At first glance it may appear that this Southern Baptist may be tossing an olive branch to this post-modern society. Is Akin hinting at a willingness to embrace the foundational tenants of the Enlightenment? Is he ready to acknowledge his denomination’s dismal record on human and civil rights in this society? Is he ready to affirm the contributions of liberals and progressives to American society? I doubt it. Here is why I am skeptical.
I begin with an awareness that this is not the first time a prominent Southern Baptist leader has entered into a formal relationship with a secular movement. Thirty-five years ago Southern Baptists’ leadership gleefully hitched their wagon to Ronald Reagan’s conservative coalition of secular neoconservatives and paleoconservatives. That resulting religious and secular coalition has since focused its collective resources on obstructing, nullifying, or subverting the achievements of every progressive rights movement birthed in the cultural crucible of the 1960s.
I suspect that this is what Akin is really concerned about. Southern Baptists are extremely anxious these days, and deservedly so. Their greatest fear, as they adjust to the mindset of being a minority, is that they will be treated just like they have historically treated many of the marginalized and disenfranchised in this society (blacks, women, gays, and others). What Southern Baptists now want is a protected status that will allow them, in the name of religious freedom, to continue to discriminate, not just in their churches, but also in their educational, social service, and charitable organizations and institutions that are dependent on federal and state licensing and funding.
Akin says in his video, “No one should be coerced when it comes to their particular religious beliefs, whether they are religious or not religious. They should have the freedom to express what they believe and they should be able to do so without hatred, without discrimination.” I have a suspicion that what Akin is referencing here is the now-familiar Southern Baptist assertion that they are becoming a persecuted, disenfranchised, and discriminated against minority themselves.
I would be more inclined to entertain the possibility that Akin’s motives were not self-serving if he began with an apology and a request for forgiveness from all of those marginalized communities he and his denomination have discriminated against. I would be more inclined to give Akin the benefit of the doubt if he also offered to join a coalition that was focused on forwarding the civil and religious rights of all of those who are marginalized and disenfranchised in this society, including those of the LGBTQ community.
I have some reservations about Dawkins as well. One has to do with semantics. Although I can agree with some of Dawkins complaints about the reality of discrimination against atheists in this society, I do have to wonder about the choice of his movement’s moniker. It appears to me that the movement would be better served to be titled either the “Openly Nontheist Rights Campaign” or the “Openly Atheist Rights Campaign.” The term secular should not be so blithely limited to an association with words like atheist, agnostic, scientific, or freethinking. This enlightened Baptist can be openly theistic and openly secular at the same time.
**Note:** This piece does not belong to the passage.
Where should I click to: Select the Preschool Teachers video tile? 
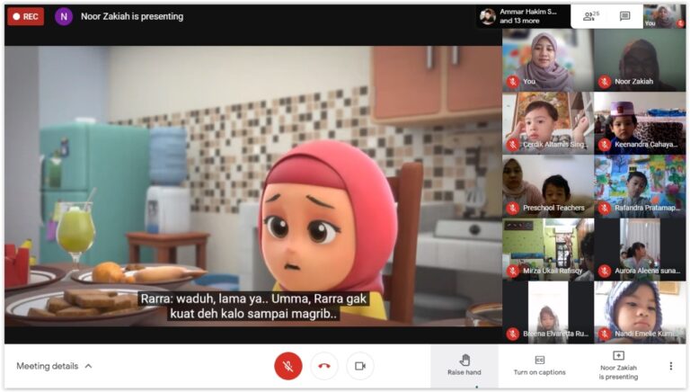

We are, after all, citizens of a great secular democracy and we are all beneficiaries of the scientific revolution. We are all secularists in this sense. The idea that one has to be one or the other, secular or religious, is a false presumption.
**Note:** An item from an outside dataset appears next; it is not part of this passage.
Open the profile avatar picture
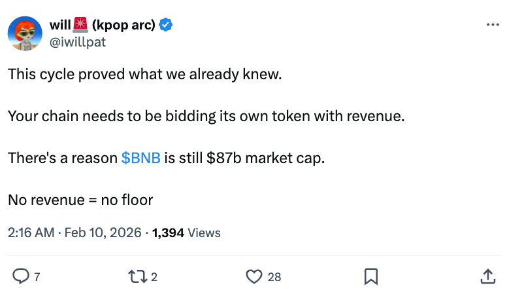507x300 pixels. pos(25,33)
In addition, there is a part of me that wonders if Dawkins is not in some ways as illiberal as the Southern Baptists Akin represents. He and Akin have this much in common. They are both fundamentalists. They both start with the assumption that faith and science are irreconcilable enemies. John Gray in his New Republic article says that Dawkins campaign is really one against religion and that Dawkin’s brand of atheism is its own kind of narrow religion. If Gray is right, Dawkins and Akin may have more in common than most suspect.
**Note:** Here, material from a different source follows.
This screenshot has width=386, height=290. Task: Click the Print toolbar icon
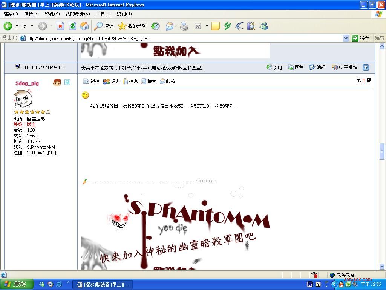[184, 26]
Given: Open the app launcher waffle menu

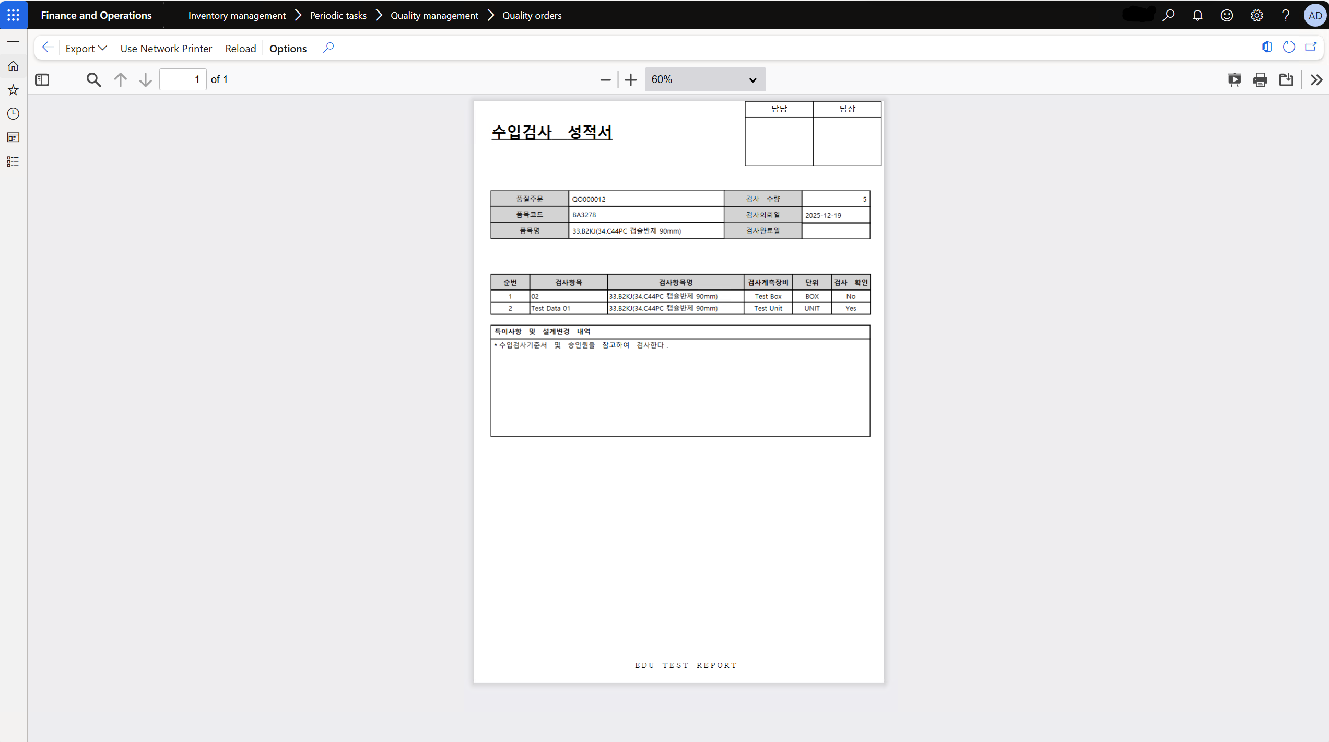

I am well aware that the atheist rights movement in America is seeking to find its footing and to settle on a productive strategy. As a student of rights movements in America I will be watching to see if the “Openly Secular Campaign” truly embraces the liberal values that proceed from the Enlightenment. I will be watching to see how this movement squares with the well-documented illiberality of the Southern Baptist Convention.